*What is expected*
Please count the lines below that contain the word "icon", and reply with that number alone.
────────
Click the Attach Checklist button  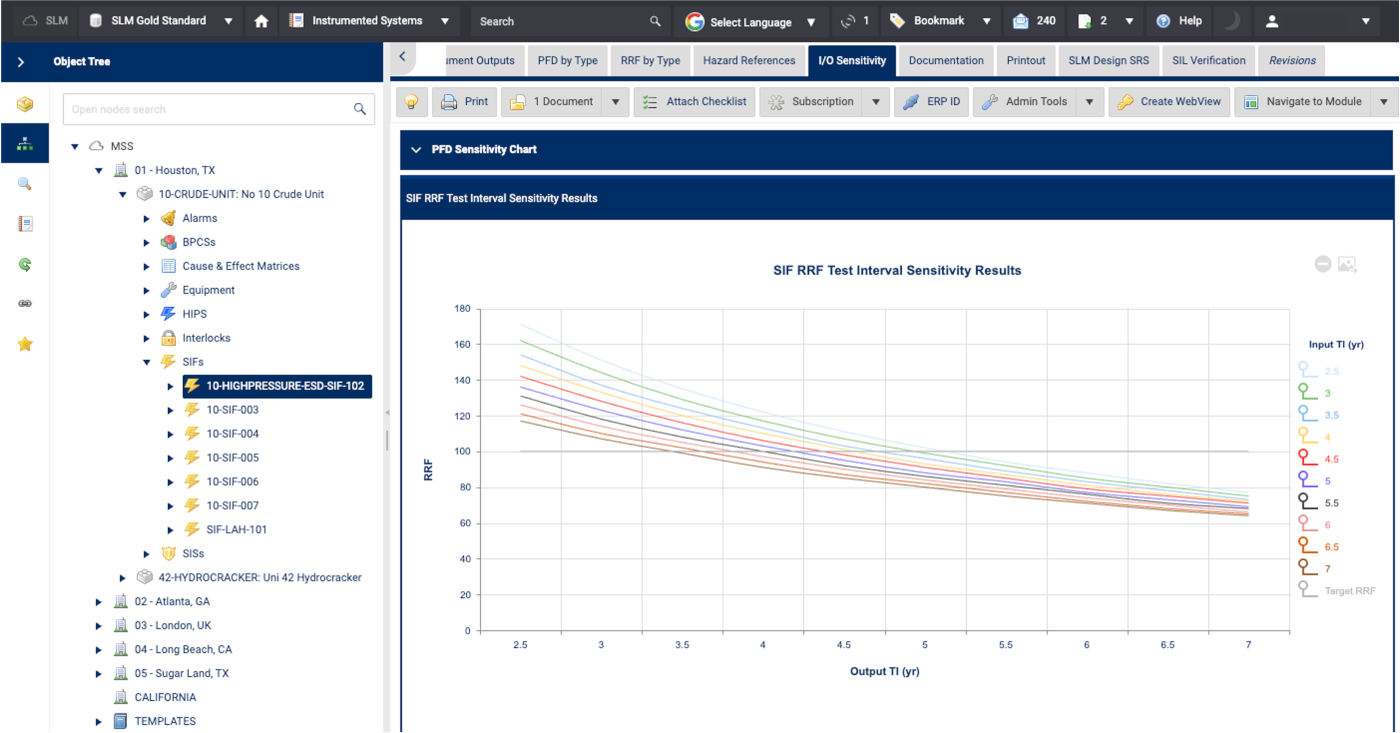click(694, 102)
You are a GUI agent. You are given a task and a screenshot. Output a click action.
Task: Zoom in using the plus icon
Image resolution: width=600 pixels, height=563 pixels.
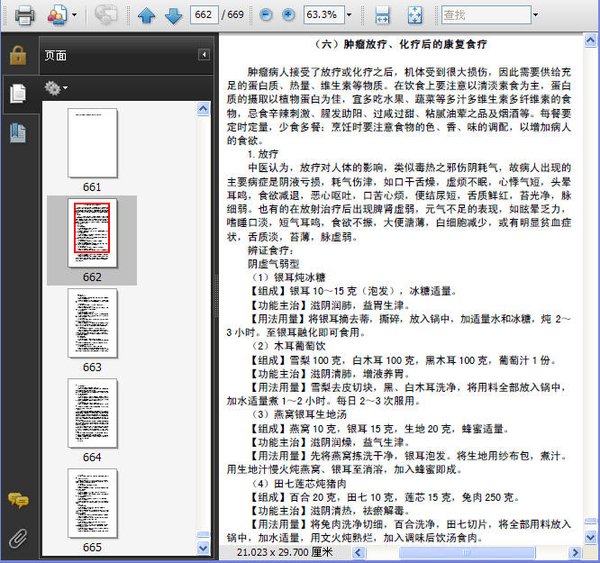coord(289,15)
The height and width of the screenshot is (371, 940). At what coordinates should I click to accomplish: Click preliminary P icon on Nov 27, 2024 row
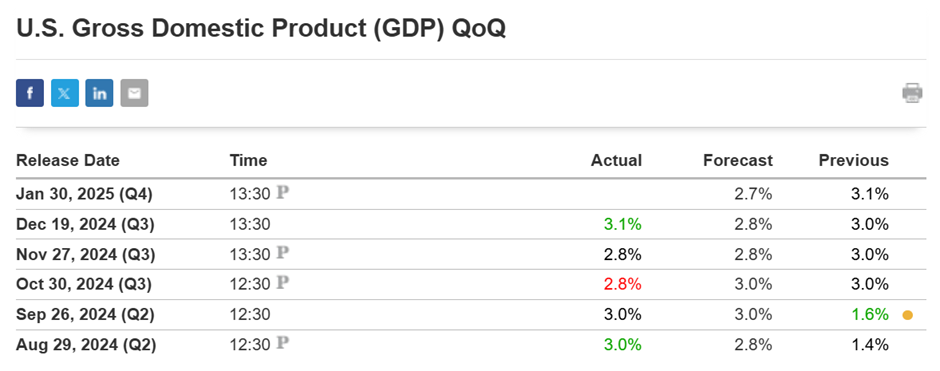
────────
*Answer area*
2